贾瑛当然知道这些忌讳,只是知道并不代表会有多么深的感悟,原本他只是觉得有些失礼,好在中间有东西阻隔,也不至于太过尴尬,毕竟没有直接的肌肤之触。
却没想到李纨的一声让人酥骨的惊叫声,宛若一块儿大石坠入平湖,在心中荡起了阵阵涟漪,在李纨抽脚的瞬间,五指不自觉的微微发力,刚抬起的绣脚又被拉了回来。
李纨呼吸渐浓,身躯一阵娇颤酸软,面色上惊恐中带着几分羞怒看向了贾瑛,像是在质问:“你怎么能这样?你怎么敢......”
她对贾瑛是有好感,不然也不至于整日要让贾兰以贾瑛为榜样,可......也仅仅是好感罢了,她不会有别的念想,甚至不敢让自己心中的这份好感被人察觉到。
可并不代表,贾瑛......贾瑛就可以这样对她。
只是让李纨恐惧的还不止如此,紧接着脚面上隐隐传来的一阵摩挲之感,虽只是轻轻拂过,可却像是一群蚂蚁在心底爬过,又似松软的绒毛划过肌肤,酥痒,却又让人直欲呻吟。
“瑛二兄弟,你绕过我吧......”李纨哭腔之中带着一丝祈求,一手托扶在桌子让,紧绷着双腿,努力的克制着,不让自己出丑态。
桌下的双脚再次抽了回去,这一次贾瑛却没有在肆意妄为。
其实在手臂发力的那一瞬间,贾瑛就有些后悔了,李纨是一个将贞洁看的何等重要的女子,自己这样做,不是轻薄,而是轻贱于她,奈何酒壮怂人胆,冲动是魔鬼,他都不知道自己方才为什么会那样做,至于说李纨感受的摩挲之感,则是贾瑛在收回手掌时,不经意划过脚面引起的。
“咳咳,大嫂嫂,我......”贾瑛直起身子,看着眼前的女人,一时竟不知该如何开口。
左脚终于逃脱魔抓的李纨,此刻正努力的平复着心绪,双眼通红,隐隐有泪珠子在打转,看向贾瑛满目愠色,想要起身逃离了此处,却又怕外面的丫鬟们看出了端倪,传些闲话出来,一时间竟走也不是,坐也不是,目光羞恼的瞪了贾瑛一眼,再也忍不住心中的委屈,泪水哗啦啦的落了下来,压抑着声音道:“我再没脸见人了!”

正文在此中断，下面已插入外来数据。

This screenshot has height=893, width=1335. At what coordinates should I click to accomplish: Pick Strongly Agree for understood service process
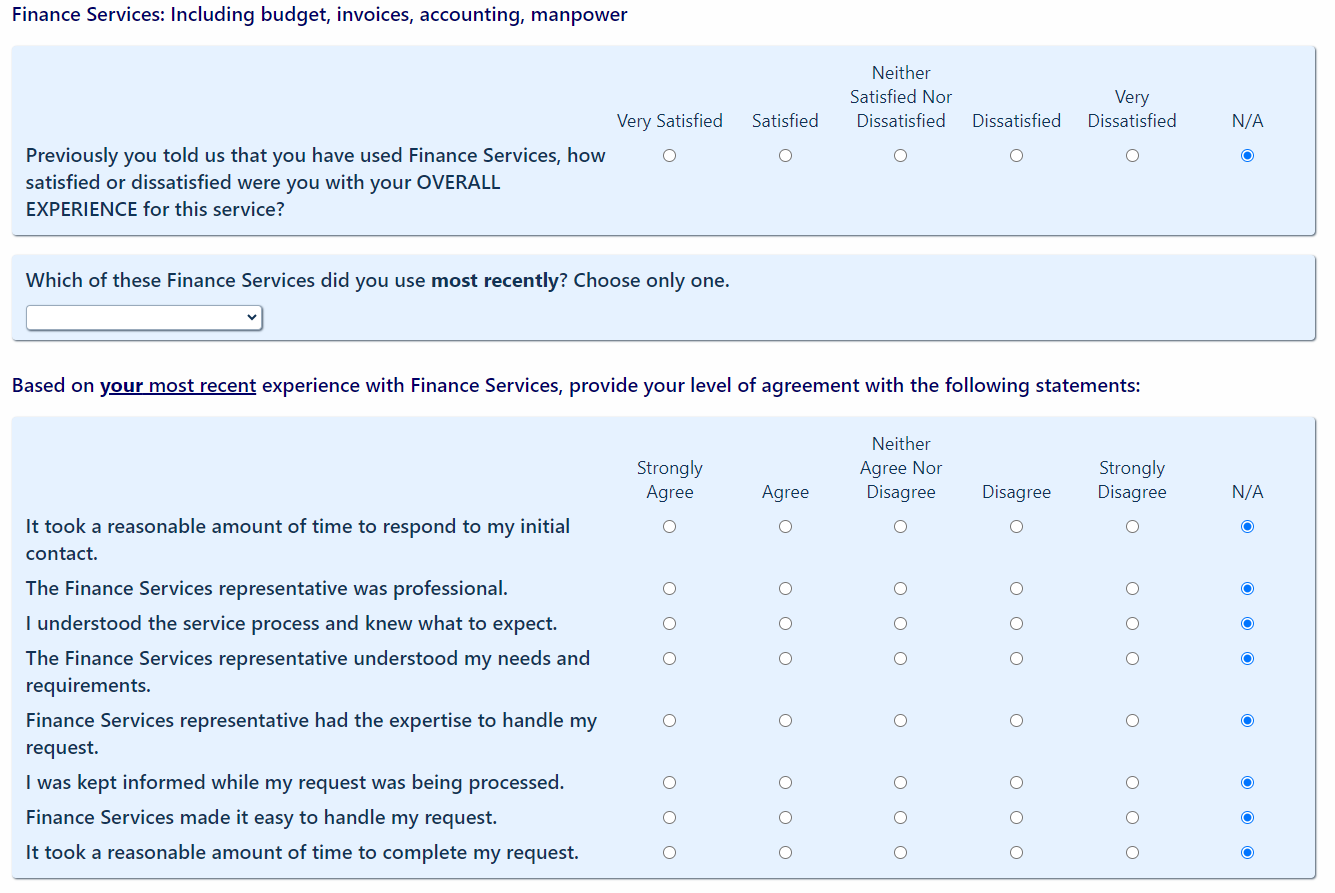click(x=669, y=624)
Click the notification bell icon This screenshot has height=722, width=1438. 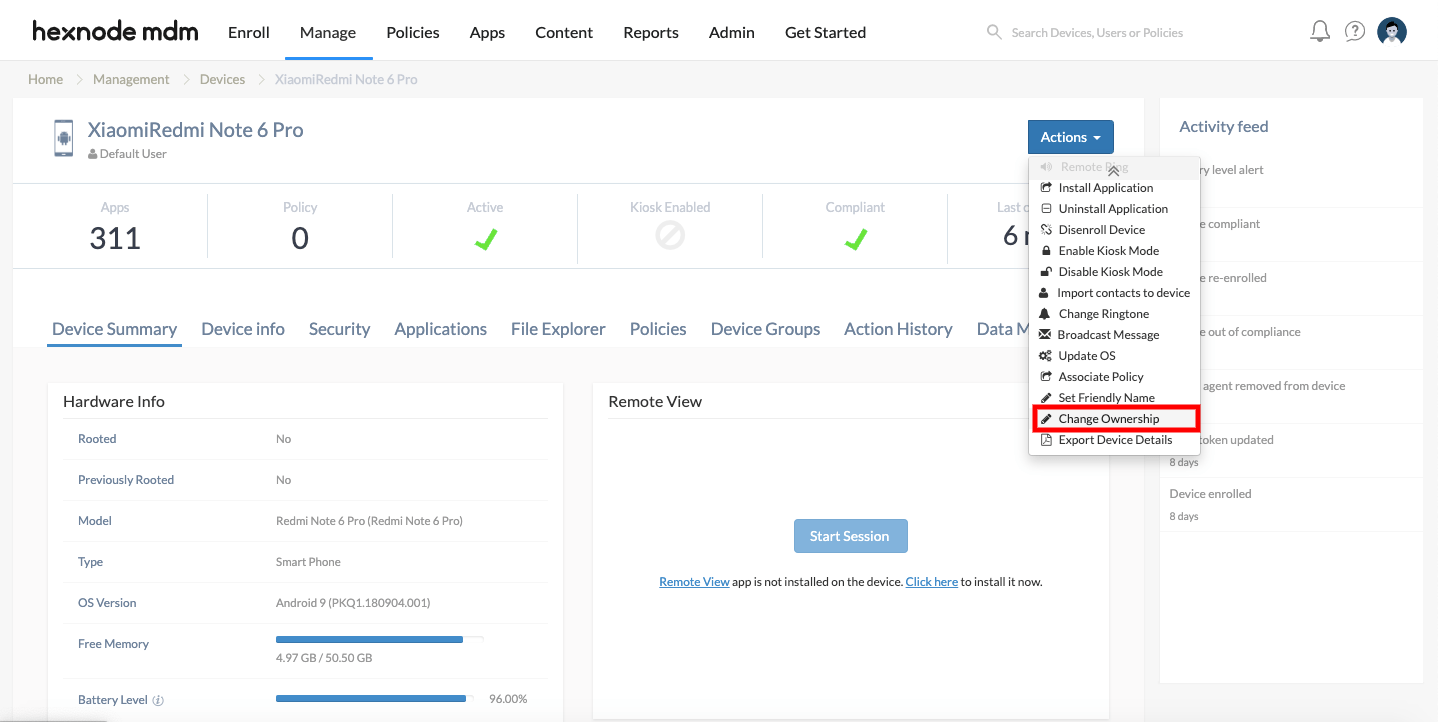click(x=1320, y=32)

说着一边将身子转向一侧,秀帕轻掩泪痕,低头吟吟哭泣。
眼看着闯了大祸的贾瑛,一时间同样不知该如何是好。
道歉?有用吗?
安慰?合适吗?
贾瑛啊,贾瑛,你竟连贾珍都不如,欺负一个孀居之人!
若是李纨再有一个想不开......
贾瑛看了看背着身子的李纨,内心一声长叹,似是下定了某种决心。
就像可卿那样,有些事情说不开,藏在心中那便是病。
孀居怎么了,虽已婚,却独身,这世间又不是没有寡妇改嫁的!
封氏如此,珍大嫂嫂的母亲尤氏如此,公府之中怎么就不行了?无非是难了些罢了。
既然做下了此事,如果他还不负责任,那悲剧必然是两个人的,毁了李纨,也毁了他自己!
心里如此想着,再看向李纨时,眼神之中透着一丝坚定,抬起手掌轻轻搭在了李纨的后肩之上,只是还未等他开口,一边感觉到肩膀上落下一只大手的李纨,慌忙起身面向贾瑛带着戒备之心向后退去。
一边怨声说道:“你可是想要看我死了才甘心!”
贾瑛摇了摇头,声音坚决道:“嫂嫂,方才是我孟浪轻贱了你,我不想因为我的轻浮,而牵累了你!”
“你既知如此,又为何来轻贱我!”李纨哭腔道:“我真真不如死了干净!”
说罢,便转身向着一边桌子上的剪刀拿去。
贾瑛见状,猛然一个越步抢在李纨就要抓到剪刀的瞬间,率先握住了她的手。
“你是想让我死了都不能得一个清白吗?你快放开!”李纨想要大声呵斥,却又怕守在外面的丫鬟听到,极力的压抑着自己的声音。
贾瑛却未依言而行,而是看向李纨说道:“既是我做的事,自然要我来负责!你死了,让兰儿怎么办?”
“难为你还能想到兰儿,那有何苦这样作践我,你可知我这一生仅剩下兰儿和这一点清白,如今却是让你全都毁了,你如何负责?你不让我死,难道要让我活着被人骂做娼妇你才甘心!”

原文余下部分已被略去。